# WHAT TO DO
When you reach the line containing "Click the Ptp99A-PA protein label" in the records below, start copying exactly, and stop once you have copied the line containing "Click the Mst35Bb".

PROVIDED DATA START

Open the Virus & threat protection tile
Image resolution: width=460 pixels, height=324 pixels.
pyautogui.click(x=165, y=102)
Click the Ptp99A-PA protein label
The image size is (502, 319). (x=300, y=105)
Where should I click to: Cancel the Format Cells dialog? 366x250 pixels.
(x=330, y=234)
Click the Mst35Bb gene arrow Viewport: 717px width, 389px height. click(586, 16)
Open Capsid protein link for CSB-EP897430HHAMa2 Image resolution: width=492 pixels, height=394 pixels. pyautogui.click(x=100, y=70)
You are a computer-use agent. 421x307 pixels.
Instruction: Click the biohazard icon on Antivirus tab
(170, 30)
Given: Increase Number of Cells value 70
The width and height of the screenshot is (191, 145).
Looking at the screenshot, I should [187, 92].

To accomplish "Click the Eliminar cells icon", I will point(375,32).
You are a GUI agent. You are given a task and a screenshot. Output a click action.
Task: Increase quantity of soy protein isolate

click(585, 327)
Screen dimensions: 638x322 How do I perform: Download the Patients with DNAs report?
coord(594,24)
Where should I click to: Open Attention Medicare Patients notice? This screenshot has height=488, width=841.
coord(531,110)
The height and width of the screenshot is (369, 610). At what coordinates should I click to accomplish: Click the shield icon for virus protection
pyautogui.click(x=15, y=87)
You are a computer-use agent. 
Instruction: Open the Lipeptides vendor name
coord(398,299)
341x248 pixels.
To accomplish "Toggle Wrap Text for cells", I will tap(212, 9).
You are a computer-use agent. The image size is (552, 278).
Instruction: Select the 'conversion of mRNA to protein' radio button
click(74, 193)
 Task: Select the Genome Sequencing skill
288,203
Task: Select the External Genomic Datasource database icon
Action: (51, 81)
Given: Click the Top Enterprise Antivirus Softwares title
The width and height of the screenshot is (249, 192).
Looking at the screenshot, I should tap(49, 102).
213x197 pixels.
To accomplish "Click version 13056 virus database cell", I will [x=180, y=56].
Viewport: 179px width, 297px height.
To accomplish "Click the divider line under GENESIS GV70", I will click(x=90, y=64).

PROVIDED DATA END

# EXERCISE ANSWER
Click the Ptp99A-PA protein label
The image size is (502, 319). (x=300, y=105)
Where should I click to: Cancel the Format Cells dialog? 366x250 pixels.
(x=330, y=234)
Click the Mst35Bb gene arrow Viewport: 717px width, 389px height. click(586, 16)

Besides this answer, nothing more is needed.